イアリスを構えながらザフィエルで、牽制していく千沙夜は、確実にキメラを弱らせていくが、まるで「ご褒美〜」と彼女に寄ってくる。
「くるなぁ!」
イアリスでキメラにとどめを刺した千沙夜だった。残り1。
残った1体は、怒りに身を任せていた(理由は色々)夜刀と赤い霧、トロにフルボッコされたのだった。
こうしてキメラ乱入事件は終わる。
「涎だらだらで気持ち悪い〜」
夜刀はガックリと膝を折った。
傭兵達は後片付けの処理もある程度すんだところで、神社関係者からお礼を言われた。夜刀は特別に神社の奥にある風呂場を借りてべとべとの体を洗え、何とか肉体面では綺麗になった。赤い霧は活性化で自分の傷を治してから、そのまま去っていった。彼曰く「無神論者なので」と言うことらしい。
木場は言葉に甘えて休息したが、しばらくしてから普通に参拝しおみくじを引いて帰って行くそうだ。
蓮角も籤を引いたが「うん、微妙」と言うだけだった。凶や大吉では無かったらしい。
「どうでした?」
「こっちは微妙かな」
木場と蓮角はおみくじの内容を見せてお互い苦笑した。
残りの傭兵達は神社の関係者控え室で雑煮やお茶を振る舞われた。
「僕、甘酒飲みたい!」
トロの要望も叶い、彼女はとても満足だった。チャイナ服で寒かった分、甘酒がとても美味しい。

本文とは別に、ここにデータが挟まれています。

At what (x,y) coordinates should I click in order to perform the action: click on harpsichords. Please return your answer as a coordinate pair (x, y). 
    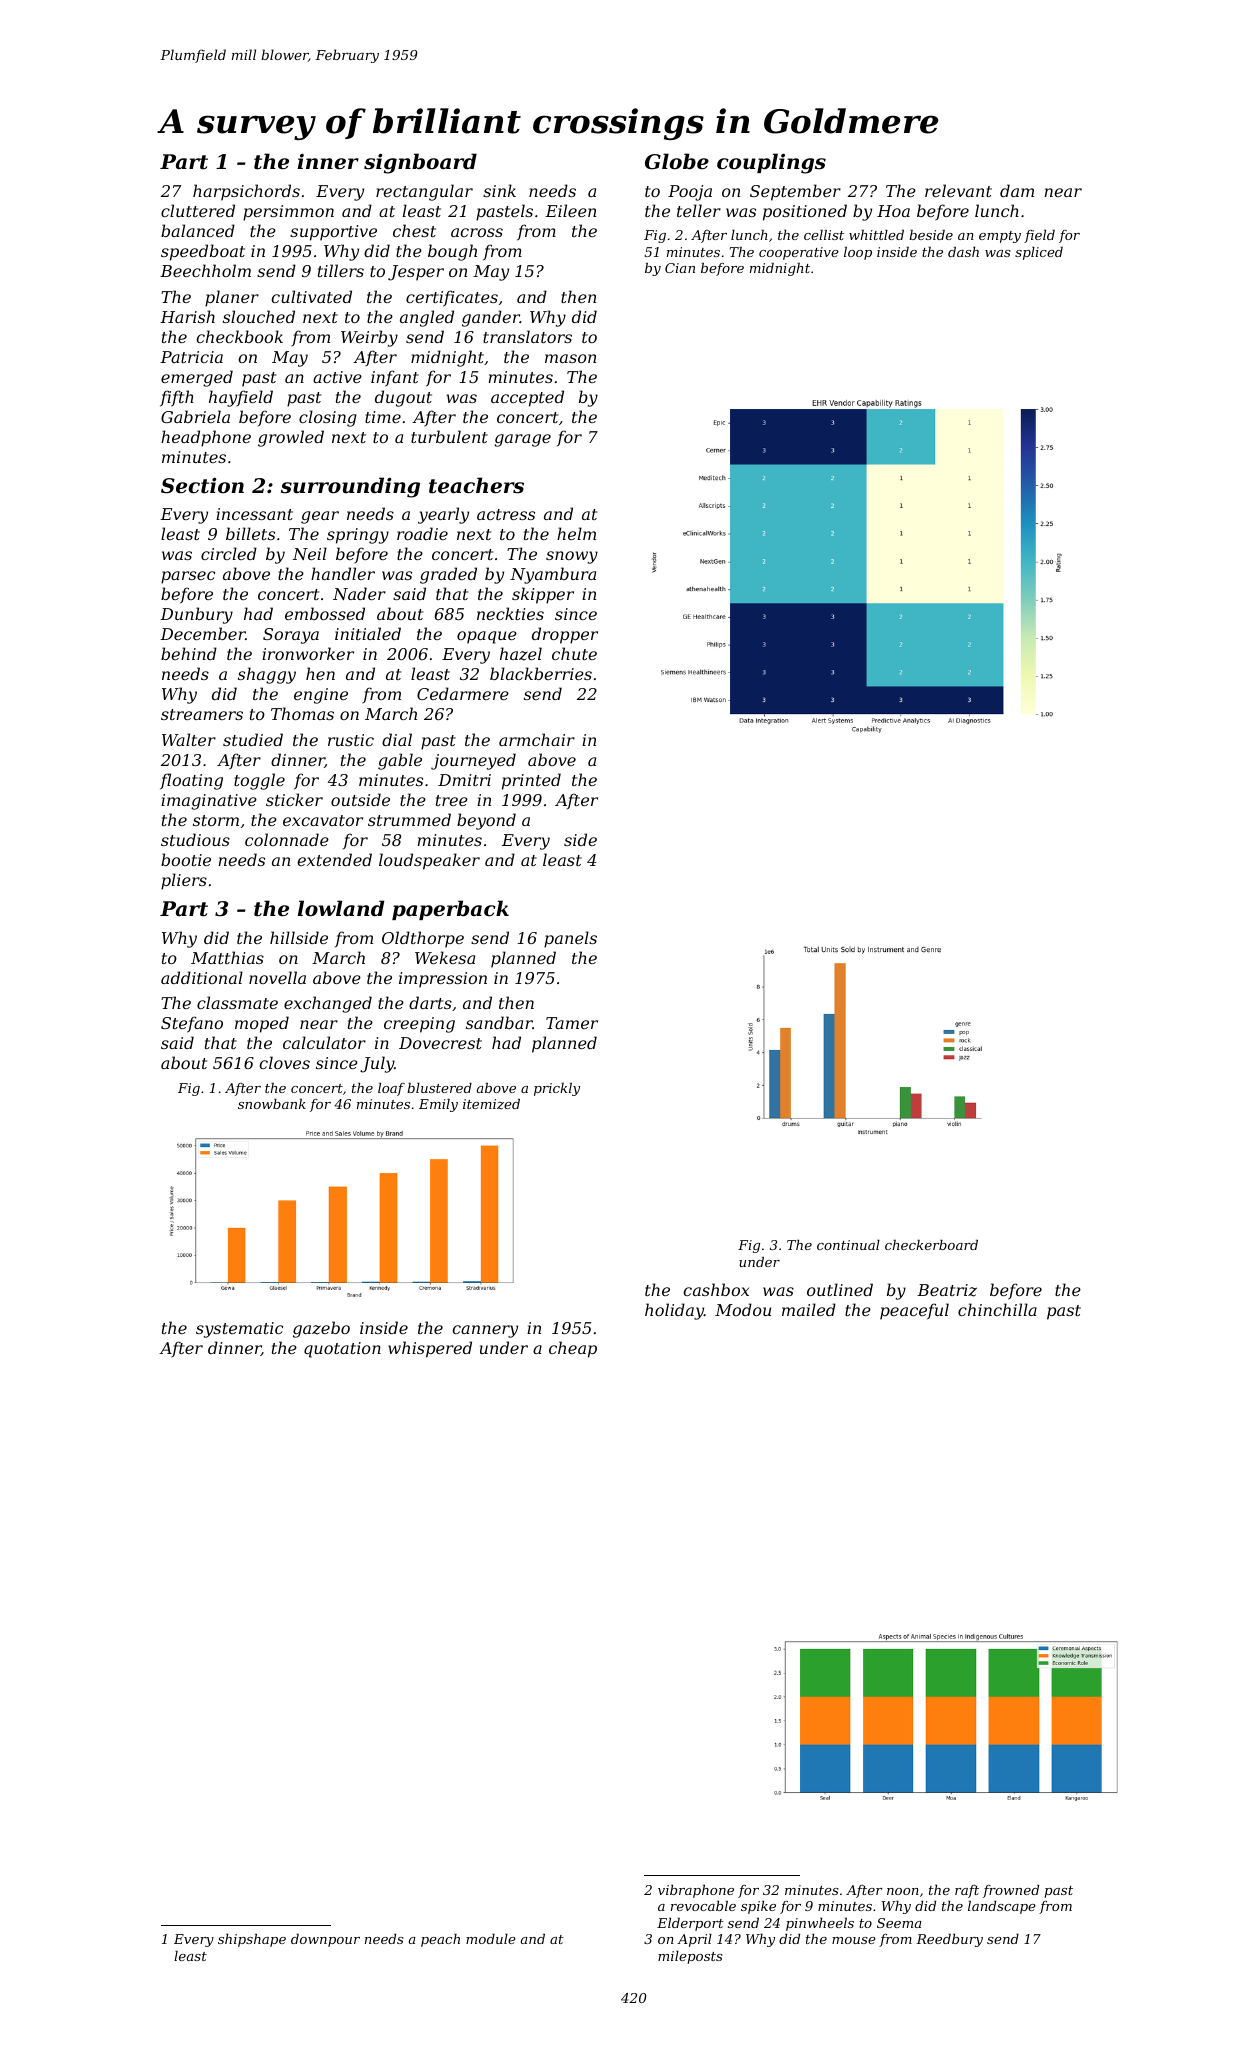
    Looking at the image, I should click on (246, 192).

夜刀はしっかり二拍一礼を行って、思いっきり願掛けをしていた。今回の事件の帳消し二なるぐらいの実りを祈ったと言う。
神社の混乱は半日程続いたが、次の日にはいつもの通りになったと言う話を聞き、一行は安堵したのであった。
今年もいい年でありますように。